==== 出典 ====

戦闘中、「マルガムこそ人類が進化するための要素」と語りながらケミーを渡すよう促すも当然拒否され、実力行使とばかりにゴーレムを錬成。
「はぁ…マルガムはケミーと人間の正しい進化の道筋。謂わば、世界の意志なのに……。それを阻む悪者達にはご退場願おうか!」
後一歩まで追い詰めるも、ミナトと風雅の機転によって撤退を許してしまう。
その後、この件を自身に一任するように他の2人に半ば強要していたが、単独行動を不審に思い抜け駆けを警戒したギギストから「玉座は渡さぬ」と反論されるが、「まだ傷が痛むだろ?大人しくしてろよ〜」と地に伏させた上に煽り返して黙らせ、ガエリヤにも同意を求めて独自で活動を開始する。
末路(第41話)
その後はニジゴンを奪うべく、姿を消した彼を探していた宝太郎とりんねの前に現れ、再びゴーレムを錬成して攻撃を仕掛ける。
それでも奮闘するプラチナガッチャードとマジェードに抑え込んでいた苛立ちが爆発。
「低能なる人間ども……大人しく俺の愛を受け入れろよォォ! 優しく飼い慣らしてやるからさァ!!」
そう叫ぶと、ゴーレムを媒介に強烈な錬金術を発動、二人のライダーに更なる猛攻を開始する。
ガッチャードとマジェードをゴーレムだけで圧倒するが、マジェードの攻撃で隙を生んだゴーレムはインフェニックスの力をまとわせたプラチナガッチャードの「プラチナシュートフィーバー」で爆砕され、自身もスチームホッパーに続け様にチェンジしたガッチャードの「スチームホッパーフィーバー」で思い切り蹴り飛ばされて膝をつく。
「面白い……楽しみが増えたよ!」
言い残してその場は撤退したが、その後ガエリヤから「今日、ジェルマンの中に欠片が宿るでしょう」と告げられ、「遊び」の時間が思ったより短かったことに落胆する様子を見せる。
そのままニジゴンの気配を追って出撃するが、スパナも加わったトリプルライダーと錬金術師三人を加えた5人が立ちはだかり、レインボーガッチャード、マジェード、ヴァルバラドと戦うことに。
三人がかりの猛攻を意に介さず余裕をもって渡り合うが、ミナト達の錬金術で横槍を喰らい、それぞれの意志のもとに奮起したマジェードとヴァルバラドに立て続けの攻撃を受け、一転して攻撃を避けられず次々と被弾。
さらに、二人の雄姿と「力がなくとも誰かを応援することができる」と言う結論に至ったニジゴンを見て奮い立った宝太郎がガッチャーブラザーズでスチームホッパー、アントレスラー、ライトニングジャングルを召喚したことで頭数が一気に不利になる。
一瞬前までの余裕はどこへやら、4人のガッチャードによる間断ない連撃とレインボーガッチャードの錬金術で翻弄された挙句、スチームホッパーのキックを喰らったところをアントレスラーのスープレックスで叩きつけられ、ライトニングジャングルの電撃も浴びてボロボロに。積もり積もった苛立ちが爆発し、ヒステリックに喚き散らす。
「安心して死んでいけよォォォッ! 人間は俺が管理し、幸せにしてやるゥゥゥゥ!!」
りんね「人の幸せは、人が決める!」
スパナ「お前の出る幕はない!」

==== データ抜粋 ====

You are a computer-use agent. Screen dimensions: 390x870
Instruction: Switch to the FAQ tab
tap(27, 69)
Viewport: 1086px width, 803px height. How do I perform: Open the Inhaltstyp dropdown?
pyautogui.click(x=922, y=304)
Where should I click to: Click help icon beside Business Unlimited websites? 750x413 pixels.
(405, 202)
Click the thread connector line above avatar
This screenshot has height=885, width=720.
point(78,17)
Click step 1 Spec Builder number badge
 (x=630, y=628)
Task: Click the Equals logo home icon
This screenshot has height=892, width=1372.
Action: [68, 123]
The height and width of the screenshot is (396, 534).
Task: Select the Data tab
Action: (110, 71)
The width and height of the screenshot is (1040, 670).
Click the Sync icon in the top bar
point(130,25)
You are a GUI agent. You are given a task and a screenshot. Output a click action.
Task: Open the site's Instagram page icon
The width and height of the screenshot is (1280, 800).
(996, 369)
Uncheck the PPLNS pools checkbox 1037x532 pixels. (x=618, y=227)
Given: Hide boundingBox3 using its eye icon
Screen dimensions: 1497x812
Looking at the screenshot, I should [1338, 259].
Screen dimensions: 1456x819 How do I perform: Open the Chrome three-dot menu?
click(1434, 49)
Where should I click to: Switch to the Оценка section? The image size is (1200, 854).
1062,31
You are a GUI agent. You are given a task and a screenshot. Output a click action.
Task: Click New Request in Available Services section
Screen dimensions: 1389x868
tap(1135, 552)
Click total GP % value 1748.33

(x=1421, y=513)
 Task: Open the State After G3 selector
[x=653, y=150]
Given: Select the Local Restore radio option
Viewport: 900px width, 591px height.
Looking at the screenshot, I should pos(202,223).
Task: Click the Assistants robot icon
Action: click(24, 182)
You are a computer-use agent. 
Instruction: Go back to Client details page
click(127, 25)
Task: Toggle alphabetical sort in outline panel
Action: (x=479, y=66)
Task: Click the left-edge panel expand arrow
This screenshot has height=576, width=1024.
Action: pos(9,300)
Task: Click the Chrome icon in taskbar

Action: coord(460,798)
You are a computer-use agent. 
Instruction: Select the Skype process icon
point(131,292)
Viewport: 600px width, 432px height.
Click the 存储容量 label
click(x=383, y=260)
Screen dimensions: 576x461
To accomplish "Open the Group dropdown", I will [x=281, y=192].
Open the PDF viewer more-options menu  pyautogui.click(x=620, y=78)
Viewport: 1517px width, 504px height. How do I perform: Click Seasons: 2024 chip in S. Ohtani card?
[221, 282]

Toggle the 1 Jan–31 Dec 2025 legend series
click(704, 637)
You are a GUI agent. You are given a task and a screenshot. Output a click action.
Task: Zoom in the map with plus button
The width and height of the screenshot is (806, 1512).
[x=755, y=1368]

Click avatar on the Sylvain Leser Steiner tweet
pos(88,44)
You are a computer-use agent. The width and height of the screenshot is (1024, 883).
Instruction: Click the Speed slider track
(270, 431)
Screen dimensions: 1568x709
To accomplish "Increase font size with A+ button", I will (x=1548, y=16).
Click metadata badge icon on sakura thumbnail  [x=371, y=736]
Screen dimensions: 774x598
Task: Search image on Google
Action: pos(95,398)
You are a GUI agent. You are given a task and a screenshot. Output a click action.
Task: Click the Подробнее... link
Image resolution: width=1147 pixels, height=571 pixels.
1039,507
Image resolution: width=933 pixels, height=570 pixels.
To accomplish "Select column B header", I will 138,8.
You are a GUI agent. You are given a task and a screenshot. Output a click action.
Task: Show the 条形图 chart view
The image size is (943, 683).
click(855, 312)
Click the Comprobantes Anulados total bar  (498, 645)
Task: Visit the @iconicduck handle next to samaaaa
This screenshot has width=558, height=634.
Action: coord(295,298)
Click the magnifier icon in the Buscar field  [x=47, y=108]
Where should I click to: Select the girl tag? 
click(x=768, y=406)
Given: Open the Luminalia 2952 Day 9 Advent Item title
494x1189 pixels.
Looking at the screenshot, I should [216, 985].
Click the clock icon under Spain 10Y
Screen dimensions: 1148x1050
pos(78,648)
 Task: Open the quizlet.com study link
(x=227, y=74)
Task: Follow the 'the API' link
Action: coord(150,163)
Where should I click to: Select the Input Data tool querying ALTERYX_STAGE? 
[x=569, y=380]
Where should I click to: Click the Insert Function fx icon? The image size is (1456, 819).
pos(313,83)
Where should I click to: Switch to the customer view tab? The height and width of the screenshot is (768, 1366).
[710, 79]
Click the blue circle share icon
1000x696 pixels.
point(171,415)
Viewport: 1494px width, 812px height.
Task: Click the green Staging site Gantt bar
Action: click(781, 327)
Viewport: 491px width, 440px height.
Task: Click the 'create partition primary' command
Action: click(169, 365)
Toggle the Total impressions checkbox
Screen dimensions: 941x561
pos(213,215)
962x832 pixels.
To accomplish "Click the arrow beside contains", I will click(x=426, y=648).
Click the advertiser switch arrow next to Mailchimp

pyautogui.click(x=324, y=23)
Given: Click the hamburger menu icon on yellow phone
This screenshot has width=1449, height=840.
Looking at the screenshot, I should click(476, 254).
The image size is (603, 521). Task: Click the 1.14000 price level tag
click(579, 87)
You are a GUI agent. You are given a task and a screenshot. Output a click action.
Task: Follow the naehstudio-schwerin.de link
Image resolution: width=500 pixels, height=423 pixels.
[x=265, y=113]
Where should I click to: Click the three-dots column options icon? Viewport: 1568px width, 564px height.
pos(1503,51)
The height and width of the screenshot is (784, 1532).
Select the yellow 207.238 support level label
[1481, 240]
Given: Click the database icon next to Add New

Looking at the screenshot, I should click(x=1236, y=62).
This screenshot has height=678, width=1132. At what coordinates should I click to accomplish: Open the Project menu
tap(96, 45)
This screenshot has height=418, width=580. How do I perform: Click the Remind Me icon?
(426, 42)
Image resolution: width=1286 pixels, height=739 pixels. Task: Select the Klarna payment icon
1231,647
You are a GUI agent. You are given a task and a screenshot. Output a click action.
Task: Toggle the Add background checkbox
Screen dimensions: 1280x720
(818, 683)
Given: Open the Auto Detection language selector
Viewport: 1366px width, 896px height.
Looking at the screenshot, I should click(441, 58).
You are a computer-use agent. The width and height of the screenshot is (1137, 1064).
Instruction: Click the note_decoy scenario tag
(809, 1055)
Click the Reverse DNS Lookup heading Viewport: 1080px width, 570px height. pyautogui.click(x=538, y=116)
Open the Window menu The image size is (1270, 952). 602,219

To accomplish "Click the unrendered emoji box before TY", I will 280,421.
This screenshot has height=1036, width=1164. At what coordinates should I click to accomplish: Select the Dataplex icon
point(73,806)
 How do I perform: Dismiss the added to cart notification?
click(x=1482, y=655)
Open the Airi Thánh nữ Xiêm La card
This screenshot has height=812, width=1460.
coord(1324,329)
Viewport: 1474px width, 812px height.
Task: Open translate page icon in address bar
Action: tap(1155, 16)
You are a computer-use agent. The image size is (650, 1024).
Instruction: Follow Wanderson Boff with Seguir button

====

指示 ::
A: エントリのうち、「Click the Reverse」を含む行から始まりエントリの末尾で終わる部分を、一字一句変えずに書き写してください。
B: 出典の文章を、最後の行の後から書き継いでください。

解答例 ::
A:
Click the Reverse DNS Lookup heading Viewport: 1080px width, 570px height. pyautogui.click(x=538, y=116)
Open the Window menu The image size is (1270, 952). 602,219

To accomplish "Click the unrendered emoji box before TY", I will 280,421.
This screenshot has height=1036, width=1164. At what coordinates should I click to accomplish: Select the Dataplex icon
point(73,806)
 How do I perform: Dismiss the added to cart notification?
click(x=1482, y=655)
Open the Airi Thánh nữ Xiêm La card
This screenshot has height=812, width=1460.
coord(1324,329)
Viewport: 1474px width, 812px height.
Task: Open translate page icon in address bar
Action: tap(1155, 16)
You are a computer-use agent. The image size is (650, 1024).
Instruction: Follow Wanderson Boff with Seguir button

B:
宝太郎「行くぞーっ!!」
そのままガッチャーブラザーズの手を借りて高空へ跳び上がった三人のトリプルライダーキックを受け、渾身のバリアで防ぎ切ろうとするも果たせず直撃。
「バカな…!? 正しいのは俺……なのにいぃ……!!ウワァアァァァァァ―――――ッ!!!」
大爆発を起こして敗北したが、それでも死には至らず、まともに動けない状態ながらもかろうじて生存していた。
最期を見届けに現れたアトロポスを「おいそこの人形、こっちに来い……お前を食って、力を……!」とここでも上から目線で招くが、アトロポスは元よりそれに応じるつもりなどなく、無言のまま歩み寄ると、グリオンの残した金色のキューブをジェルマンに埋め込んだ。
「うっ!何を!? うぐ、おお、あが、がっ……うぐ、うぅぅ、うおおおお……おああああああ――――!!」
ダメージで力を失ったジェルマンはキューブの力に耐えられず、うごめく体でのたうちまわった挙句断末魔と共に消滅。
入れ替わりにその場に立っていたのは……。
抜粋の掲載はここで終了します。